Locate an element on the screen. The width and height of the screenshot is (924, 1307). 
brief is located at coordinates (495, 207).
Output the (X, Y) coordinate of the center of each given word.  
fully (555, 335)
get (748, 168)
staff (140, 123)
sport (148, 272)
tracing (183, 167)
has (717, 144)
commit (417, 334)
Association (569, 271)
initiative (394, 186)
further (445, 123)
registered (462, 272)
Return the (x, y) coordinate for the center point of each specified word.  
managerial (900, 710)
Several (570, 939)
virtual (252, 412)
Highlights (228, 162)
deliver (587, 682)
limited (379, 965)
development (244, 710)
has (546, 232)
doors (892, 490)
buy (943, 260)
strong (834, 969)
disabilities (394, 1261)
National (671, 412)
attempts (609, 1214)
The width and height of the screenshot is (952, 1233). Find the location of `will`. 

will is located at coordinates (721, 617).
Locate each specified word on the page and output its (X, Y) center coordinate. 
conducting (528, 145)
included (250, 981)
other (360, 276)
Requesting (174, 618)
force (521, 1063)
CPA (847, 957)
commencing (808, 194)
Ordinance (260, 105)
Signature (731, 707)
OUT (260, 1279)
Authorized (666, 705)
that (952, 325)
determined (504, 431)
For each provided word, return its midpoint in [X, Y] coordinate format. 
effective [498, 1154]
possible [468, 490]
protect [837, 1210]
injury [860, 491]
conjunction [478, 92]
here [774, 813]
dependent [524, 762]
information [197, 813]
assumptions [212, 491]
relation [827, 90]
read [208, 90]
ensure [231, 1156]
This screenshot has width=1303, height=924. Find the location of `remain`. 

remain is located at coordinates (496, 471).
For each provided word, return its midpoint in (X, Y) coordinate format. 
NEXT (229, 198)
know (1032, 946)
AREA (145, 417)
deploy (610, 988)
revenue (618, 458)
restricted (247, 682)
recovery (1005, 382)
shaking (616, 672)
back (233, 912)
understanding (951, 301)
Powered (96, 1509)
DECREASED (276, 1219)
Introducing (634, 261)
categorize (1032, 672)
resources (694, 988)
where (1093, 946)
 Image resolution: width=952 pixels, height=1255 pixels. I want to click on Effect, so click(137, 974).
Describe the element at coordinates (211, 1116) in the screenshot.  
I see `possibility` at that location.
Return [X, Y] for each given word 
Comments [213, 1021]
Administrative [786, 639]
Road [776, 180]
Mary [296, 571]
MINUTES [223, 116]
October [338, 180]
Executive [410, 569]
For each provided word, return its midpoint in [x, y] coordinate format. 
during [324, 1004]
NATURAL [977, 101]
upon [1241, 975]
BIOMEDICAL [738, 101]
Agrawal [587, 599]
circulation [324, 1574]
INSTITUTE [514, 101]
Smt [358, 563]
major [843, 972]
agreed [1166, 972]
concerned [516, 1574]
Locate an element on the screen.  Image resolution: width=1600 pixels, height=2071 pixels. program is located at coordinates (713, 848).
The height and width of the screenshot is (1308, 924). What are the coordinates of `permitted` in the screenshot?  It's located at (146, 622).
************
**To do:** Copy out all of the data above word for word, from the first line through the last.

**Answer to the exercise:**
Locate an element on the screen. The width and height of the screenshot is (924, 1307). 
brief is located at coordinates (495, 207).
Output the (X, Y) coordinate of the center of each given word.  
fully (555, 335)
get (748, 168)
staff (140, 123)
sport (148, 272)
tracing (183, 167)
has (717, 144)
commit (417, 334)
Association (569, 271)
initiative (394, 186)
further (445, 123)
registered (462, 272)
Return the (x, y) coordinate for the center point of each specified word.  
managerial (900, 710)
Several (570, 939)
virtual (252, 412)
Highlights (228, 162)
deliver (587, 682)
limited (379, 965)
development (244, 710)
has (546, 232)
doors (892, 490)
buy (943, 260)
strong (834, 969)
disabilities (394, 1261)
National (671, 412)
attempts (609, 1214)
The width and height of the screenshot is (952, 1233). Find the location of `will`. 

will is located at coordinates (721, 617).
Locate each specified word on the page and output its (X, Y) center coordinate. 
conducting (528, 145)
included (250, 981)
other (360, 276)
Requesting (174, 618)
force (521, 1063)
CPA (847, 957)
commencing (808, 194)
Ordinance (260, 105)
Signature (731, 707)
OUT (260, 1279)
Authorized (666, 705)
that (952, 325)
determined (504, 431)
For each provided word, return its midpoint in [X, Y] coordinate format. 
effective [498, 1154]
possible [468, 490]
protect [837, 1210]
injury [860, 491]
conjunction [478, 92]
here [774, 813]
dependent [524, 762]
information [197, 813]
assumptions [212, 491]
relation [827, 90]
read [208, 90]
ensure [231, 1156]
This screenshot has width=1303, height=924. Find the location of `remain`. 

remain is located at coordinates (496, 471).
For each provided word, return its midpoint in (X, Y) coordinate format. 
NEXT (229, 198)
know (1032, 946)
AREA (145, 417)
deploy (610, 988)
revenue (618, 458)
restricted (247, 682)
recovery (1005, 382)
shaking (616, 672)
back (233, 912)
understanding (951, 301)
Powered (96, 1509)
DECREASED (276, 1219)
Introducing (634, 261)
categorize (1032, 672)
resources (694, 988)
where (1093, 946)
 Image resolution: width=952 pixels, height=1255 pixels. I want to click on Effect, so click(137, 974).
Describe the element at coordinates (211, 1116) in the screenshot.  
I see `possibility` at that location.
Return [X, Y] for each given word 
Comments [213, 1021]
Administrative [786, 639]
Road [776, 180]
Mary [296, 571]
MINUTES [223, 116]
October [338, 180]
Executive [410, 569]
For each provided word, return its midpoint in [x, y] coordinate format. 
during [324, 1004]
NATURAL [977, 101]
upon [1241, 975]
BIOMEDICAL [738, 101]
Agrawal [587, 599]
circulation [324, 1574]
INSTITUTE [514, 101]
Smt [358, 563]
major [843, 972]
agreed [1166, 972]
concerned [516, 1574]
Locate an element on the screen.  Image resolution: width=1600 pixels, height=2071 pixels. program is located at coordinates (713, 848).
The height and width of the screenshot is (1308, 924). What are the coordinates of `permitted` in the screenshot?  It's located at (146, 622).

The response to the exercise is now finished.